Source document:
..........
Topic Not Found

Who this is for

MLOps engineers who need reliable alerting on ML health.
Data scientists deploying models to production.
Engineers maintaining data pipelines that feed ML models.

Prerequisites

Basic understanding of supervised ML (classification/regression).
Comfort with common metrics (precision, recall, MAE/MAPE).
Know how your model is served and where logs/metrics are stored.

Learning path

Understand drift types and why performance can degrade.
Choose monitoring windows, baselines, and thresholds.
Implement input/data drift checks and performance checks.
Alert, investigate, rollback or retrain.

Why this matters

In production, your model faces changing data and behavior. Without monitoring, silent failures cost money and trust.

Fraud models must catch new fraud patterns fast.
Recommendation models need to adapt to seasonal shifts.
Forecasting models must handle promotions and anomalies.

Real tasks you will do on the job

Set up input drift alerts to catch schema and distribution shifts.
Track delayed performance (e.g., weekly labels) and proxy metrics until labels arrive.
Build runbooks to investigate alerts and decide rollback vs. retrain.

Concept explained simply

Concept drift is when the relationship between features and the target changes over time. Even if inputs look similar, the meaning of patterns can shift. Data/input drift is when feature distributions change; this often precedes or accompanies concept drift. Performance drift is the observed drop in model metrics in production.
..........
Entries supplied:
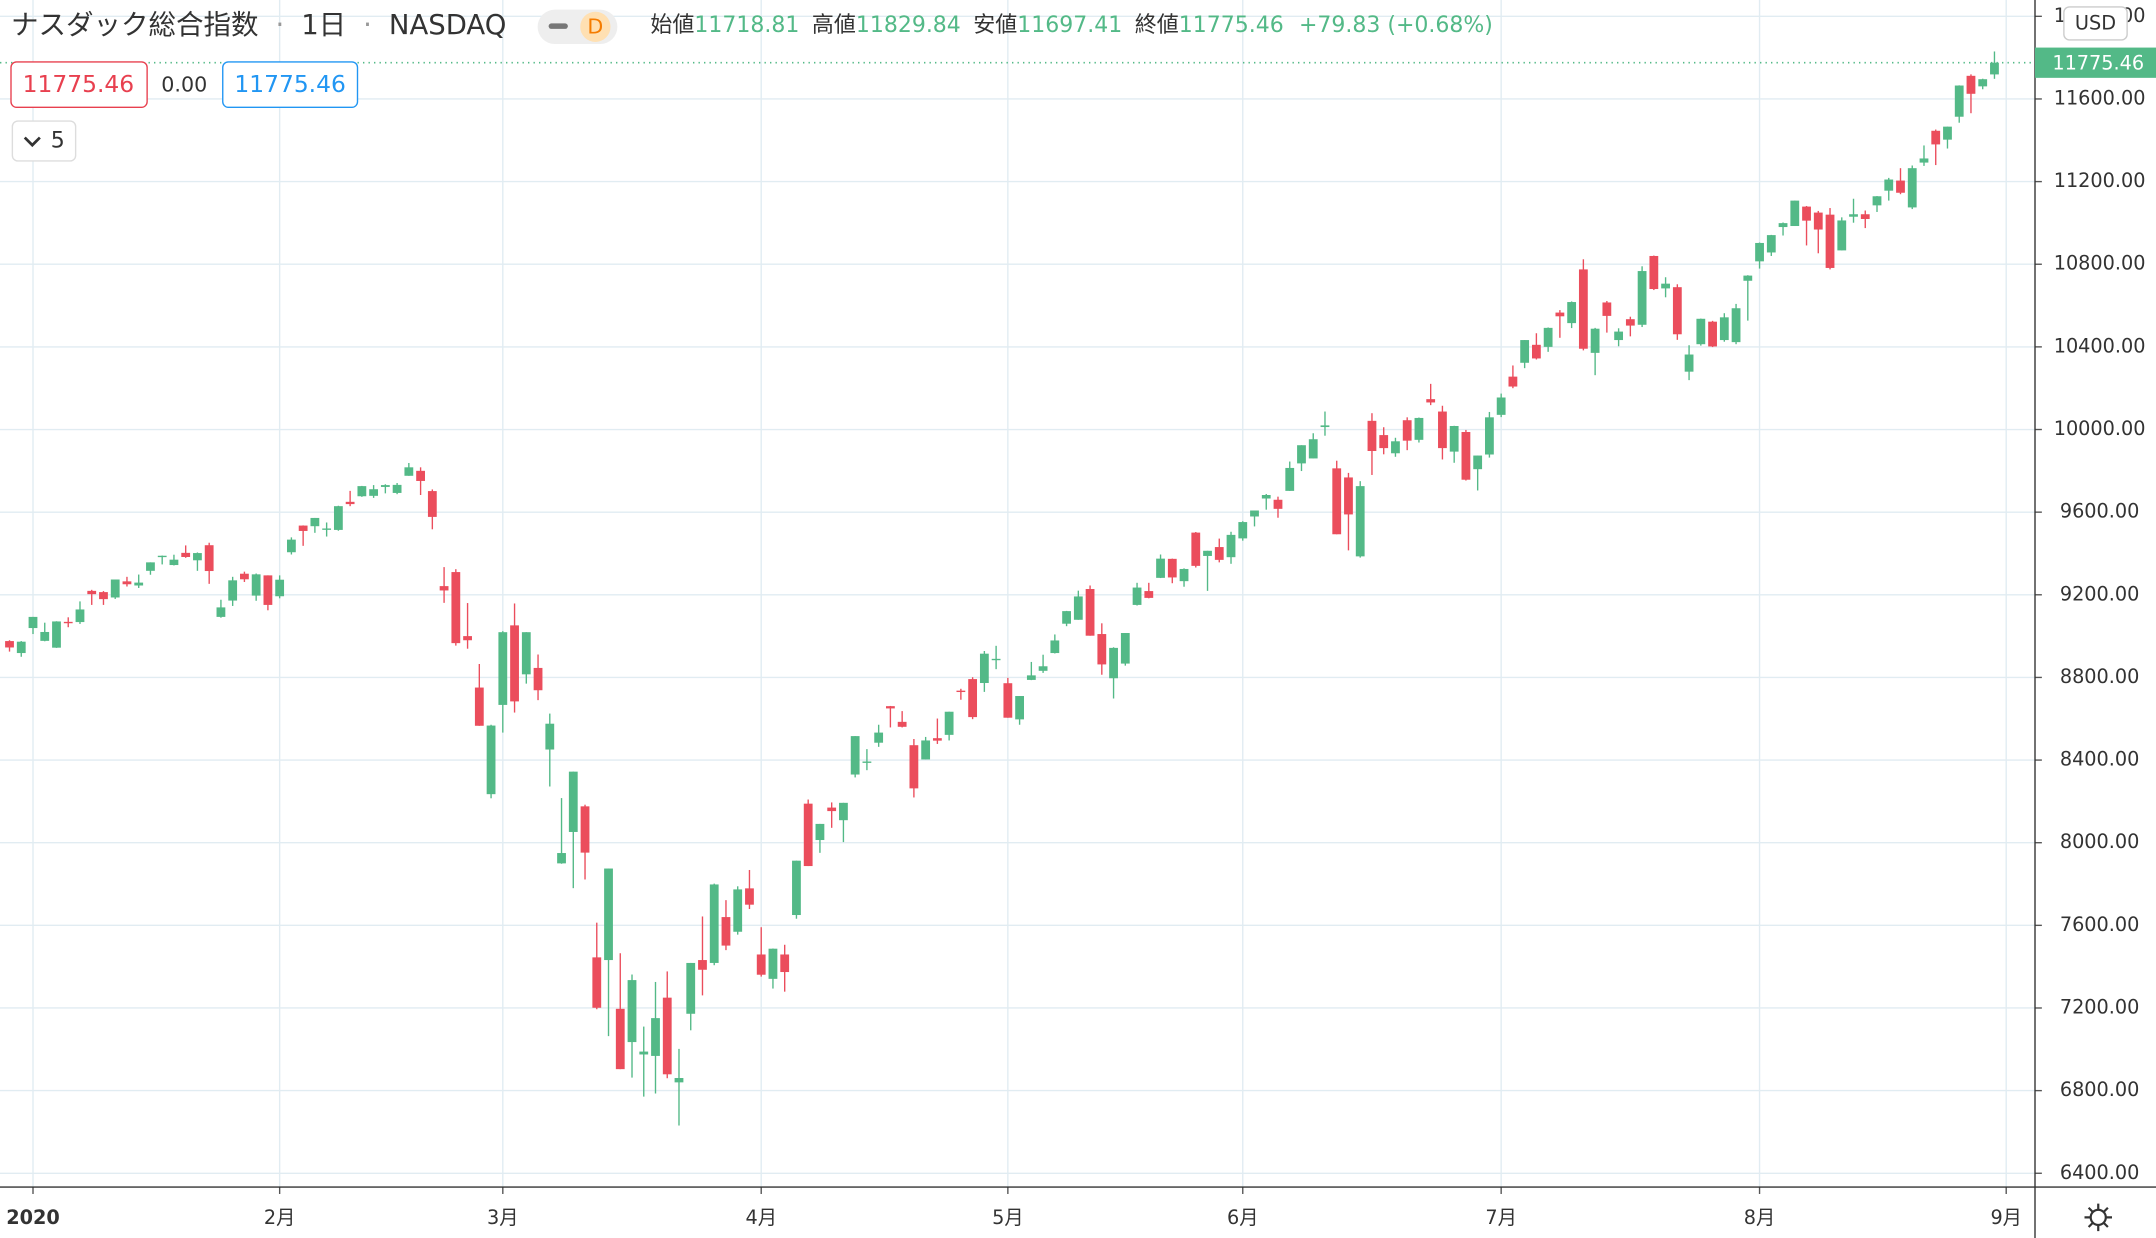  I want to click on last-price-tag, so click(2096, 62).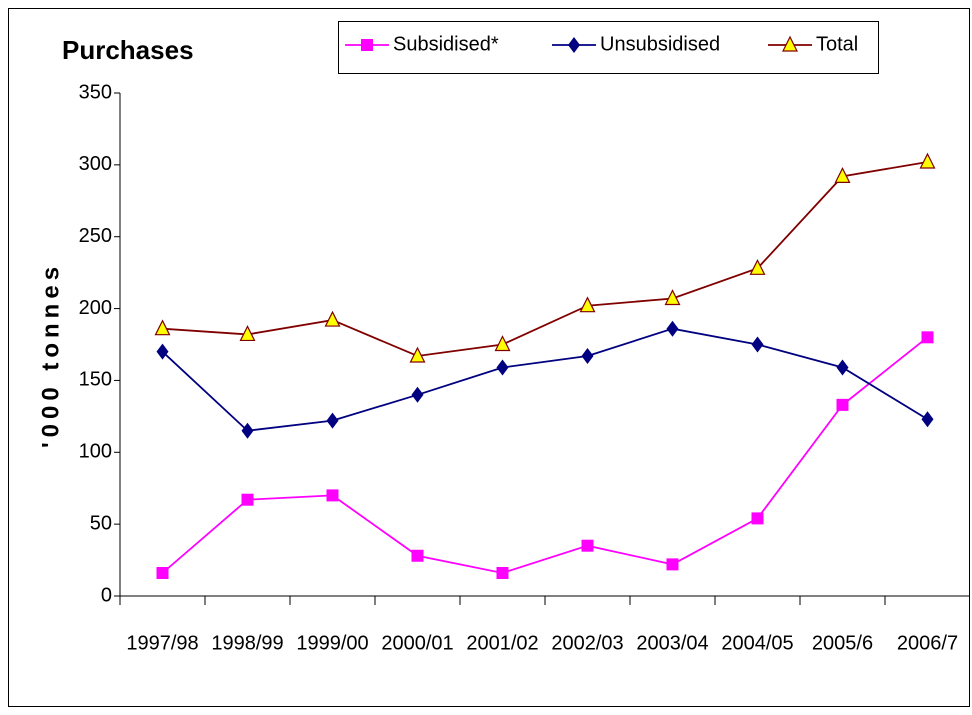  I want to click on series-line, so click(544, 380).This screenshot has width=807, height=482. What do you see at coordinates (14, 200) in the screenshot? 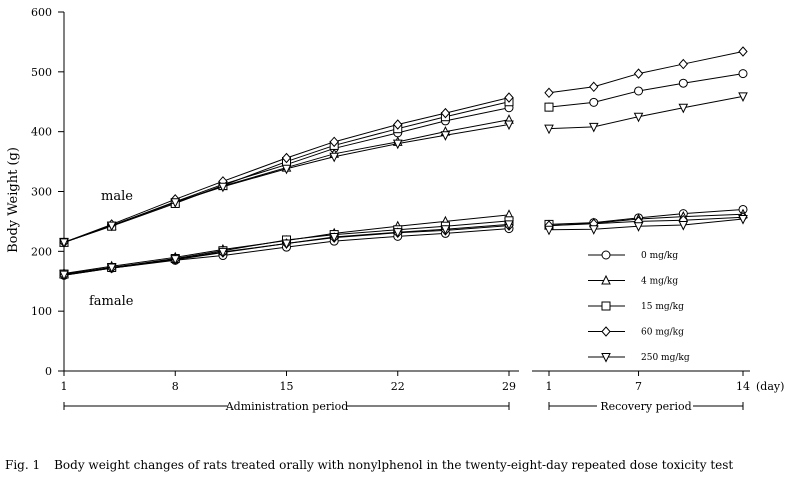
I see `y-axis-title: Body Weight (g)` at bounding box center [14, 200].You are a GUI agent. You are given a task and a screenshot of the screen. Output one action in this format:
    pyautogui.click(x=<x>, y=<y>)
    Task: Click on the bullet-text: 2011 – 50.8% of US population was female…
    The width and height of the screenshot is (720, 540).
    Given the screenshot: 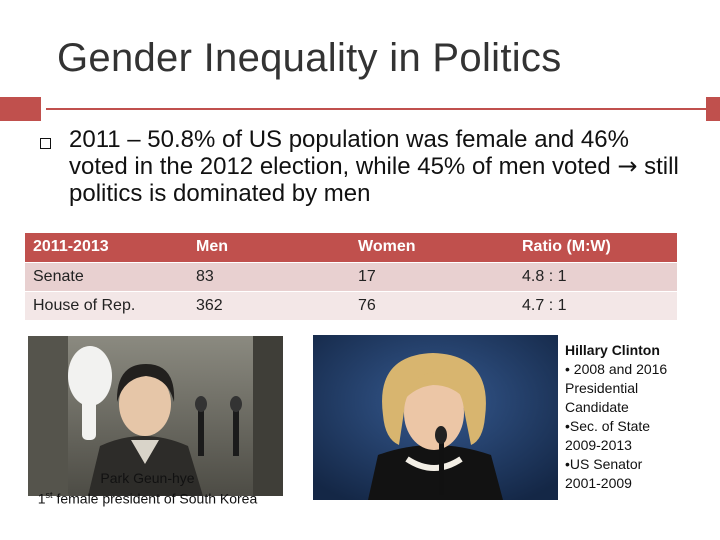 What is the action you would take?
    pyautogui.click(x=374, y=166)
    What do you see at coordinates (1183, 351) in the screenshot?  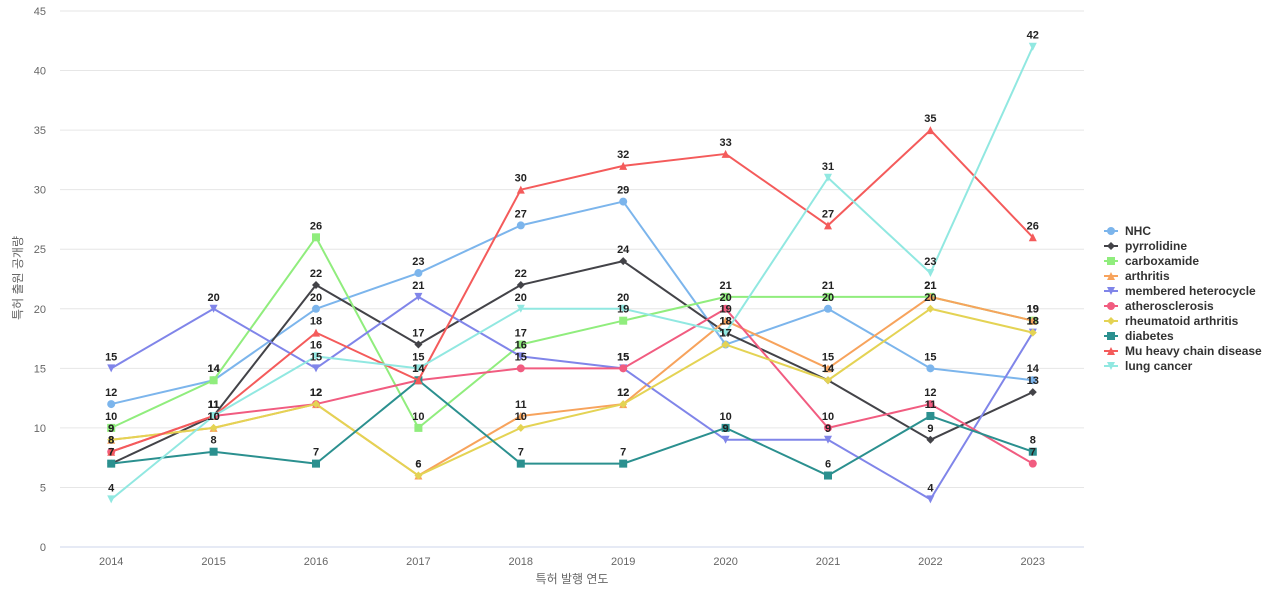 I see `legend-item-mu-heavy-chain-disease: Mu heavy chain disease` at bounding box center [1183, 351].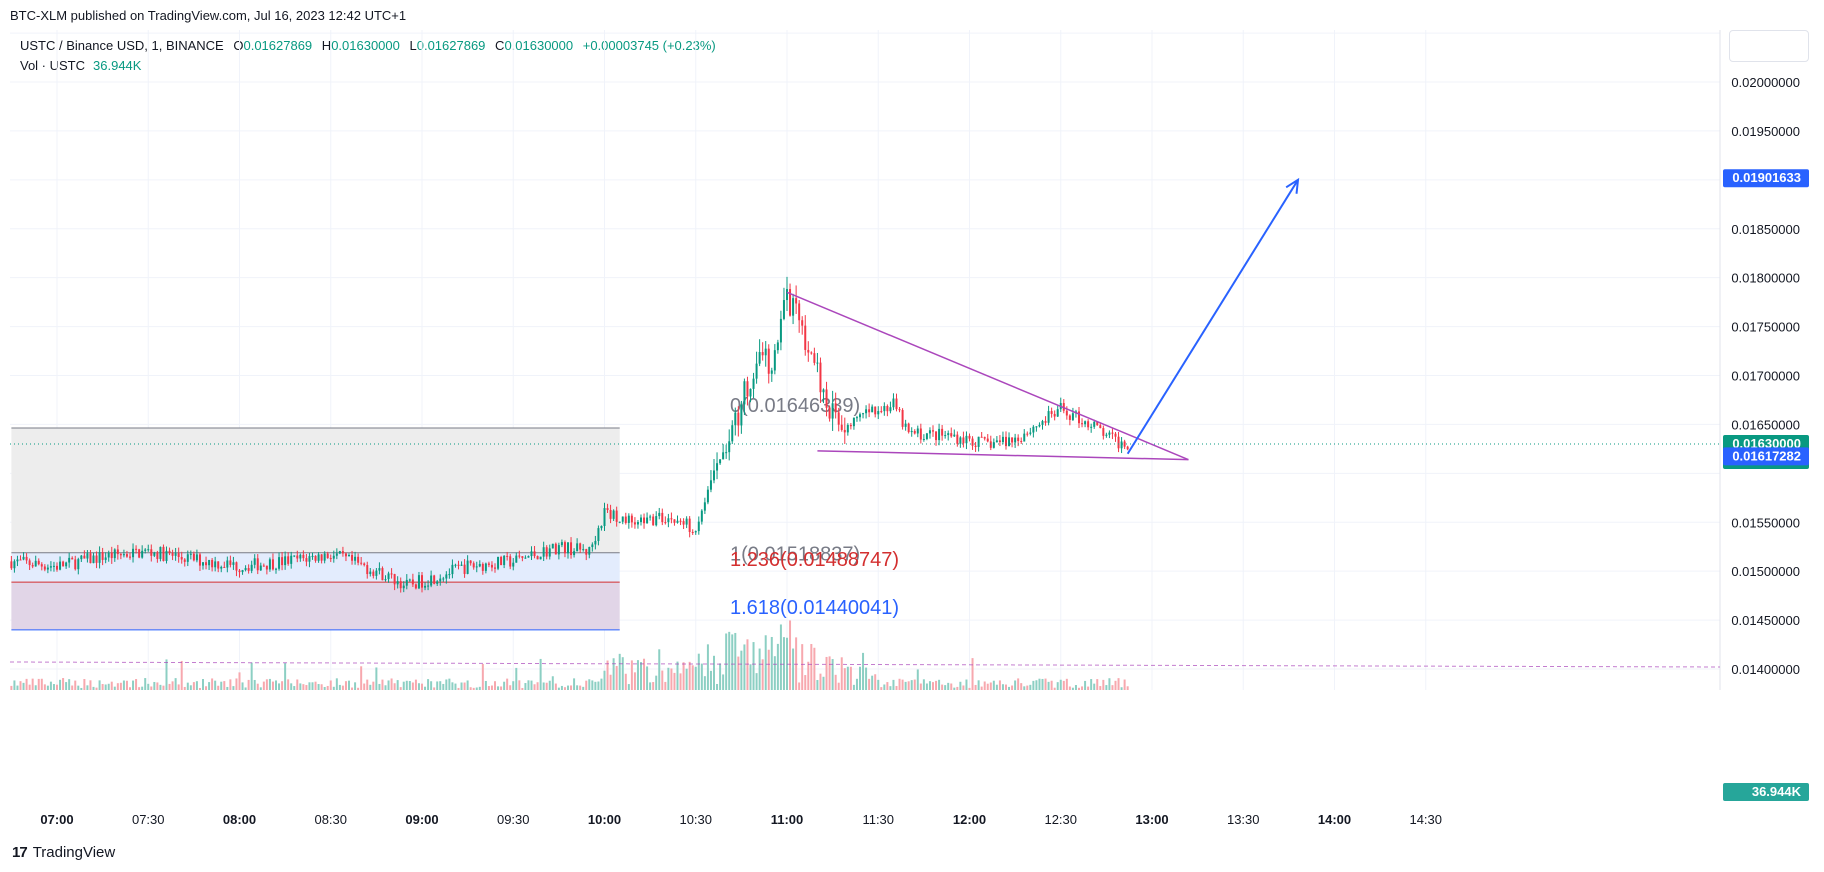  Describe the element at coordinates (1766, 328) in the screenshot. I see `y-tick-label: 0.01750000` at that location.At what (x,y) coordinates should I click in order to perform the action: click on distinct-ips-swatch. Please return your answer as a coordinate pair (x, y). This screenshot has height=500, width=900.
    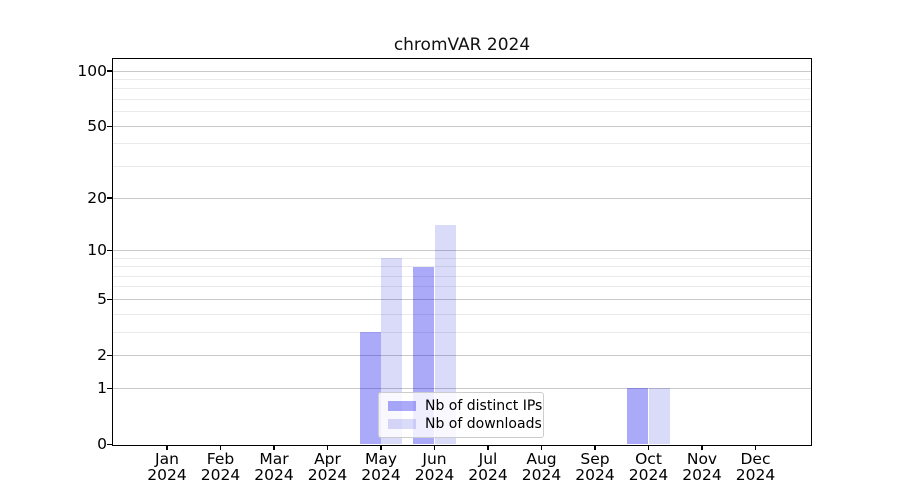
    Looking at the image, I should click on (402, 406). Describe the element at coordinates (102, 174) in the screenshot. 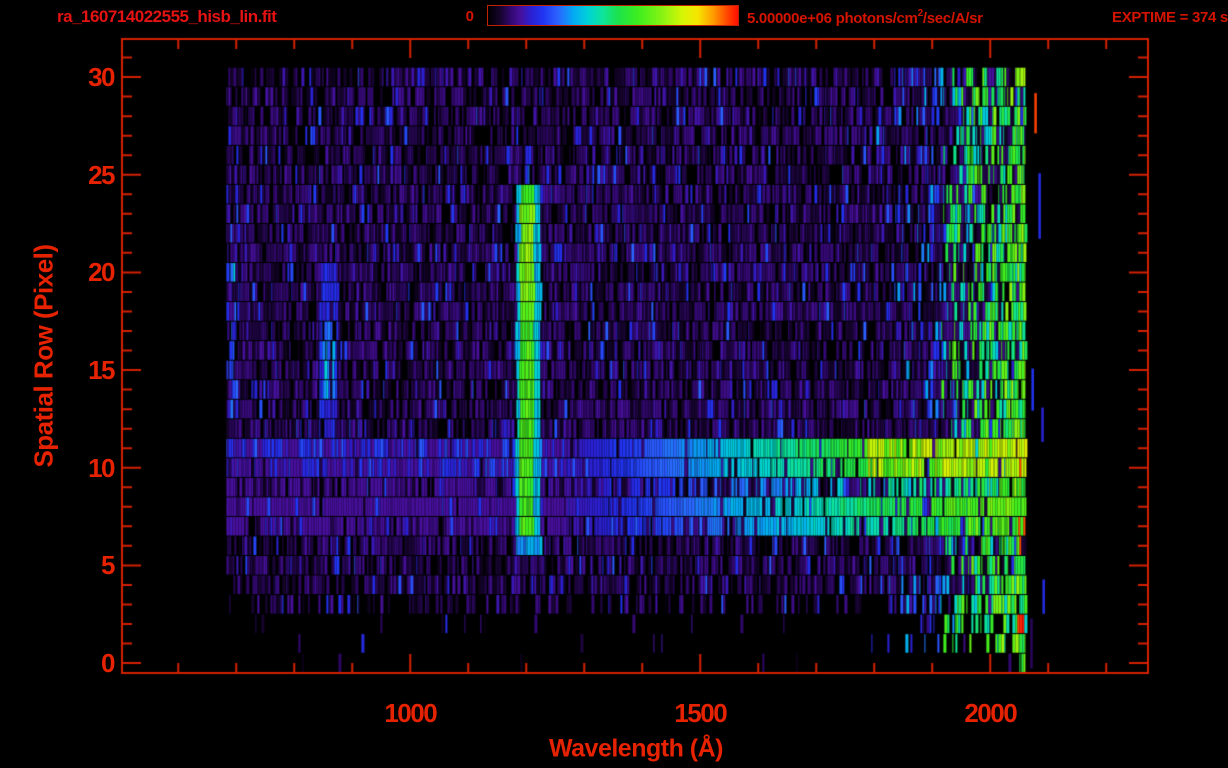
..........
Requirement 1: In the page on monitoring ML models for drift, rewrite the paragraph beginning "Concept drift is when" as a short bulleted list that keeps its main facts.
Requirement 2: Pick up the page on monitoring ML models for drift after its final sentence and continue it.

Response area 1:
- Concept drift: the relationship between features and the target changes over time, so patterns can change meaning even when inputs look similar.
- Data/input drift: feature distributions change. This often comes before or alongside concept drift.
- Performance drift: the observed drop in model metrics in production.

Response area 2:
Covariate shift: P(X) changes, P(y|X) same (inputs differ).
Prior/label shift: P(y) changes (class balance shifts).
Concept change: P(y|X) changes (the mapping changes).

Mental model

Imagine a river (data) feeding a water wheel (model). If the river’s flow changes (distribution), the wheel turns differently. If the wheel’s blades wear out (mapping), performance drops even if flow looks normal. Monitor both the river and the wheel’s output.

Key metrics and signals

Input/data drift: PSI, KS test, JS/KL divergence, mean/variance shift, missing rates, schema changes.
Target/performance: Precision/Recall/F1, ROC/PR AUC, MAE/MAPE/WAPE, calibration error, segment metrics.
Proxy signals when labels are delayed: score distribution drift, entropy, win-rate at a decision threshold, business outcomes lag (approximations).
Operational: latency, error rates, timeouts, feature freshness, data volume.

Typical thresholds (starting points)

PSI: 0.1 moderate, 0.2 high (investigate).
KS p-value < 0.05 indicates distribution difference.
Precision/Recall drop > 10–20% from baseline: investigate.
Missing rate increase > 5%: investigate upstream pipeline.

Tune thresholds to your risk tolerance and label delay.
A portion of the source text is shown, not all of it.